Flocage « Lamprd » au stylo
Au début réservé à l’élite tutsi, érigée en race supérieure, plus à même de pratiquer ce sport, le football est ensuite revenu aux mains des hutus à mesure que les colons belges changeaient de préférence ethnique. Ainsi, avant 1994, pour certaines équipes, il était mal vu d’associer des joueurs tutsis à des joueurs hutus. « Mais tu sais moi je veux pas jouer le moralisateur, ce n’est pas mon rôle. Je ne suis ni historien, ni parent, je souhaite juste construire quelque chose de fédérateur en fonction du passé, mais en direction du futur, tu comprends ? » , nuance le président. Pacifique, gringalet de 11 ans, faux maillot de l’Angleterre sur le dos floqué maladroitement au stylo « Lamprd » , slalome ses petits camarades, le tout sous les applaudissements des gars de l’auto-école venus regarder les petits entre deux clients. Lui n’a pas été aux commémorations d’avril, trop petit mais croit savoir qu’en 1994, « il y a eu une guerre, que des gens se sont fait découper à la machette et que c’est parce que les Français et les Belges le voulaient bien. » Depuis 1994, les manuels d’histoire ont été modifiés et on enseigne aux enfants le Rwanda d’après le génocide. Pas celui d’avant, ni celui pendant. Même si le pays aux 1000 collines s’est formidablement relevé d’un tel traumatisme et se révèle être aujourd’hui une future grande puissance d’Afrique grâce à sa stabilité politique et sa prospérité économique, les démons ne sont jamais trop loin. C’est pourquoi, à Dream Team, les exercices et les intervenants insistent souvent sur le collectif, l’entraide et les exercices de cohésion.
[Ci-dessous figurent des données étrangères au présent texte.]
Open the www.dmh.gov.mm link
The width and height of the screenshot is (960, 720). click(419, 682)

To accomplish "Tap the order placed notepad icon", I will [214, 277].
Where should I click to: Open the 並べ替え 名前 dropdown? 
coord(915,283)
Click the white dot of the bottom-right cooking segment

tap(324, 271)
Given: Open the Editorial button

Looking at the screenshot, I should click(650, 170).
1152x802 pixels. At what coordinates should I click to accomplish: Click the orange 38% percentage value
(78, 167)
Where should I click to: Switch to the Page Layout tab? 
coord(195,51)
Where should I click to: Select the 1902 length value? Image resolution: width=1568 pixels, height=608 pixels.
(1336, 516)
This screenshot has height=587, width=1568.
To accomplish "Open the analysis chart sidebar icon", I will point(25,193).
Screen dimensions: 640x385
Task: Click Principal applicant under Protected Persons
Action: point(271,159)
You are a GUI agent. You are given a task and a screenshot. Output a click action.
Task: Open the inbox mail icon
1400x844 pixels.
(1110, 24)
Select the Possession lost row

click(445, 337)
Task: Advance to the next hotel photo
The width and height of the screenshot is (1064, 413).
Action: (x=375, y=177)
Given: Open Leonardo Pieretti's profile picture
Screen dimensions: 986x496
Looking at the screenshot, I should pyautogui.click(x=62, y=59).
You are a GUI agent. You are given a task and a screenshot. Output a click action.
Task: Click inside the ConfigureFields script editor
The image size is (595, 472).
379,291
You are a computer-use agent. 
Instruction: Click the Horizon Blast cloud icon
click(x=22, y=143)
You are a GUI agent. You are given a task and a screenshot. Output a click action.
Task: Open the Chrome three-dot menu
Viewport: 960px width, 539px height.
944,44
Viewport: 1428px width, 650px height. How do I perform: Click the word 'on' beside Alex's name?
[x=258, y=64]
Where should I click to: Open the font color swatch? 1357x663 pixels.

Dans un pays où les -15 ans représentent 42,6 % de la population, le Rwanda, à travers le sport, a aujourd’hui le moyen de se réinventer : « Je crois qu’on peut dire maintenant qu’on est un peuple discipliné » , récite du bout des lèvres Jean d’Amour, un jeune gars venu voir son pote s’entraîner. Et des voitures zigzaguer entre des plots.